Mikhail Ivanovich Trinoga (Михаил Иванович Тринога) is an Adviser to the President of Russia.

== Biography ==

Born April 10, 1949 in Ivano-Frankivsk region of Ukraine.

1971 – graduated as an engineer from the Ivano-Frankivsk Oil and Gas Institute, specializing in the development of oil and gas fields.

1970–1980 – worked in the USSR gas industry.

1980–1984 – Head of Operational and Production Services and principal geologist in Mostransgaz.

1984–1986 – Senior Engineer and Deputy Head of the Department of the Gas Industry Ministry of the USSR.

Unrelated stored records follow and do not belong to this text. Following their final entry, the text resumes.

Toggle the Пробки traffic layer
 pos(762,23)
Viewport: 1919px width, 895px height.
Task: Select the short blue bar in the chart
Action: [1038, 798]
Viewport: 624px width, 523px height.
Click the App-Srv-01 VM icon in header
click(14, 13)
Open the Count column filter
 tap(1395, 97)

1986 – Referent, Senior Specialist and Chief Specialist at the Council of Ministers of the USSR.

1990 – graduated from the Institute of Professional Skill Improvement of the Academy of National Economy under the Council of Ministers.

1991 – Chief Specialist of the Cabinet of Ministers of the USSR.

1992–1998 – Deputy Head of the Secretariat of the Prime Minister of the Russian Federation.

1998–2000 – First Deputy Head of Administration at Gazprom.

2000–2004 – Deputy Chief of Staff of the Government of the Russian Federation.

2004–2005 – Aide to the Chief of Staff of the Presidential Executive Office and Deputy Head of the Secretariat of the Presidential Executive Office.

2005–2008 – Head of the Secretariat of the First Deputy Prime Minister of the Government of the Russian Federation Dmitry Medvedev.

Since May 13, 2008 – Adviser to the President of the Russian Federation.